Geof Stone: "Why Bush Violated the Fourth Amendment, and Obama Has Not"

Why Bush Violated the Fourth Amendment, and Obama Has Not

There is a crucial difference between the Obama administration’s phone call data-mining program, which is constitutional under current law, and the Bush administration’s NSA surveillance program, which was clearly unconstitutional. Unlike the Obama program, which is limited to obtaining information about phone calls made and received from telephone companies, the Bush program authorized the government to wiretap private phone conversations. From a constitutional perspective, the difference is critical, and it is unfortunate that President Obama has not done a better job of explaining the distinction, and why his administration’s program does not violate the constitutional “right of privacy.”

The Fourth Amendment provides that “the right of the people to be secure in their persons, houses, papers, and effects, against unreasonable searches and seizures, shall not be violated.” The Supreme Court has held that, at least presumptively, a search is “unreasonable” unless it is based on probable cause and a judicial warrant.

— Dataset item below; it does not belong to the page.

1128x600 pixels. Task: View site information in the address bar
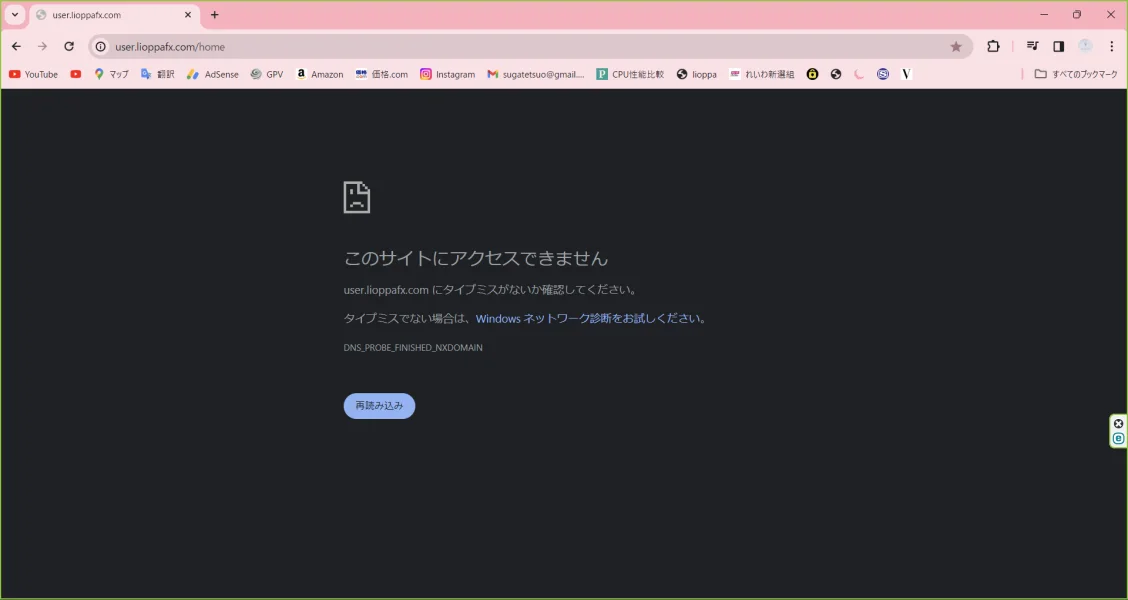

It would therefore seem that it violates the Fourth Amendment for the government to collect phone call records from phone companies without first obtaining a judicial warrant based on a finding that there is probable cause to believe that the individual whose call records the government want to examine has committed a crime. This would be true, for example, if the government wanted to open that individual’s mail or search his home or wiretap his phone calls, so why isn’t it true in this situation as well?